Las Vegas Review-Journal (Sunday)
Emergency room overcrowding nationwide
While UMC’s use of an “internal disaster” alert following the Oct. 1 mass shooting on the Strip violated county policy, emergency management experts from other jurisdictions contacted by the Review-Journal couldn’t say whether the move was inappropriate. That’s because hospital codes aren’t nationally standardized, and without standardization, crosscountry research and review of emergency response is stunted, they say.
During a recent tour of the Las Vegas dispatch communications center, Assistant Fire Chief Sarah McCrea said the frequent use of internal disaster alerts by some hospitals is justified.
“It’s a busy system,” she said. “Yeah, it’s frustrating from an EMS perspective because there’s bottlenecks, but there’s bottlenecks everywhere.”
Diversion was first examined as a potential solution to emergency department overcrowding in a 1990 journal article, according to a 2016 article by the peer-reviewed journal Health Affairs and the Robert Wood Johnson Foundation.
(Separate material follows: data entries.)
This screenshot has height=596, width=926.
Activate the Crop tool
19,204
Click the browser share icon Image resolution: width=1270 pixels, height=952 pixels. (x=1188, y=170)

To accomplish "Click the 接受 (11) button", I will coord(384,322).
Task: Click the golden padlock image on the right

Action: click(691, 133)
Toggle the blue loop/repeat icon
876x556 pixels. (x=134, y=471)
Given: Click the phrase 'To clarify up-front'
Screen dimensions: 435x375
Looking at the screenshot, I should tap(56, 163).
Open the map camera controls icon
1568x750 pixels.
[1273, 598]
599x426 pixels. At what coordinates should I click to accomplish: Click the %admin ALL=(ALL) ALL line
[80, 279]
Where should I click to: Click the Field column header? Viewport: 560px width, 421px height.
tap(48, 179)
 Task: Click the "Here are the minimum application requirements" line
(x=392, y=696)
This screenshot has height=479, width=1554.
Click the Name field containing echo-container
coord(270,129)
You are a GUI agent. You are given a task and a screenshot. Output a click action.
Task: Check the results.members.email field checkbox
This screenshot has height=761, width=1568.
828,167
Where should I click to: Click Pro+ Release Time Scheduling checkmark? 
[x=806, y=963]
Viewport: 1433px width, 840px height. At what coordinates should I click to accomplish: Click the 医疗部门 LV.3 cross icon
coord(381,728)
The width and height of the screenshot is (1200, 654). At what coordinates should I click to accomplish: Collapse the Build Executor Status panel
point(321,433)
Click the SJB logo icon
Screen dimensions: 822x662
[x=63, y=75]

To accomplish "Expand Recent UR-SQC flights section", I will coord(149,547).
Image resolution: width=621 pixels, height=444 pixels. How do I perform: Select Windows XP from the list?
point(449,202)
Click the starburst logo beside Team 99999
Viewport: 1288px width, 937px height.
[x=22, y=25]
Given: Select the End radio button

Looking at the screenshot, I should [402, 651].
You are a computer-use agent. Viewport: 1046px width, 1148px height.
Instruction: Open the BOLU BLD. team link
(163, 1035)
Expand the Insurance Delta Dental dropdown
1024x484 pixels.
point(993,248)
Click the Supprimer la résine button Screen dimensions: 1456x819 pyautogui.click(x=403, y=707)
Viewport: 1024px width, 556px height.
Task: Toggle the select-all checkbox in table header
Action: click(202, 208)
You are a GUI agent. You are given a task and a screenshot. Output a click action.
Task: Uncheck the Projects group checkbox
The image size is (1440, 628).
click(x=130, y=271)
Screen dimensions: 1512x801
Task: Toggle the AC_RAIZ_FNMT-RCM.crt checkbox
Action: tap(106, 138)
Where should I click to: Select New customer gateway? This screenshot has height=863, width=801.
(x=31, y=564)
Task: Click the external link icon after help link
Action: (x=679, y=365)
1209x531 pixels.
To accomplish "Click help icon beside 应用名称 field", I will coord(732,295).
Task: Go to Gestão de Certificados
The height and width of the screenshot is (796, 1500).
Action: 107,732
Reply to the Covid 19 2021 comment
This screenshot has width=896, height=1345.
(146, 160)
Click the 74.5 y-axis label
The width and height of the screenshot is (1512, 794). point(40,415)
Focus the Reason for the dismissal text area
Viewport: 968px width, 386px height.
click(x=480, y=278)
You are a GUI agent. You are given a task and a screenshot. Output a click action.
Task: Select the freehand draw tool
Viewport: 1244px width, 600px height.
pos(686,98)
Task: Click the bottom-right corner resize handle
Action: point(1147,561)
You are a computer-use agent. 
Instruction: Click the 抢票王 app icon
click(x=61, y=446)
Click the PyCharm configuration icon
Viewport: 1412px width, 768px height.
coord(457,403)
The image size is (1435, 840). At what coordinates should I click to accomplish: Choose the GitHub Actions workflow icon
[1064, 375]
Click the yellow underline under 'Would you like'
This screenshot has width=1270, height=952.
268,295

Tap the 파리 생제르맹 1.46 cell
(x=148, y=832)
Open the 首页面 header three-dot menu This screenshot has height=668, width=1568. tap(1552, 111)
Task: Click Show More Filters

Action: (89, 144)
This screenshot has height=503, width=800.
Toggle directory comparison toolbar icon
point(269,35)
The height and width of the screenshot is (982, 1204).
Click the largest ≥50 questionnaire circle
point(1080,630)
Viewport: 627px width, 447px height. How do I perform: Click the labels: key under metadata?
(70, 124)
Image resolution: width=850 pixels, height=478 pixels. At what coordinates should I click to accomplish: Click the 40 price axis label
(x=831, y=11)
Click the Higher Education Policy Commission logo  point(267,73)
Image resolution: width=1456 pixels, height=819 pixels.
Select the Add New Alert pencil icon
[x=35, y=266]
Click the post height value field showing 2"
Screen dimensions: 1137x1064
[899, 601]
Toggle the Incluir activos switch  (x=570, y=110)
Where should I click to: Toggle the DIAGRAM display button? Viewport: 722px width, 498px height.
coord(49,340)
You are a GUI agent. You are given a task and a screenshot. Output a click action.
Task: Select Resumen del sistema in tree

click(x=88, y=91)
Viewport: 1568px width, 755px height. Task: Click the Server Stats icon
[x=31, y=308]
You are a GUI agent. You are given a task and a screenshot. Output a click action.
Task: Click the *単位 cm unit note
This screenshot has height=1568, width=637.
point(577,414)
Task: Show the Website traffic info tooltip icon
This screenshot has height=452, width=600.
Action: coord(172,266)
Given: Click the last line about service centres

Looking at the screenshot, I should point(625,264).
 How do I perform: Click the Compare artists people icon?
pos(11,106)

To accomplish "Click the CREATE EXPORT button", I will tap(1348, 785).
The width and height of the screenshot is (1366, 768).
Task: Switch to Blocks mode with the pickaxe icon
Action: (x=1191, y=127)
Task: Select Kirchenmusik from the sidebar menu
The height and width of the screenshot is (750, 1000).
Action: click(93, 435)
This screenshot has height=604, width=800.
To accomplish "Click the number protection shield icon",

While the Obama administration hoped expanded access to insurance under the Affordable Care Act — also referred to as “ObamaCare” — would lessen emergency room demand, ER visits in Nevada increased nearly 20 percent between 2013 and 2016, far beyond the 5 percent growth in population, according to data from the Nevada Hospital Association.
In the same period, the number of uninsured Nevadans fell 52 percent, the data show.
UMC CEO Mason VanHouweling partly attributed ER overcrowding to the ACA in an emailed statement, stating that at the hospital and nationwide, access to insurance has increased ER use. He also cited the aggressive flu season this winter as reason for emergency patient influx.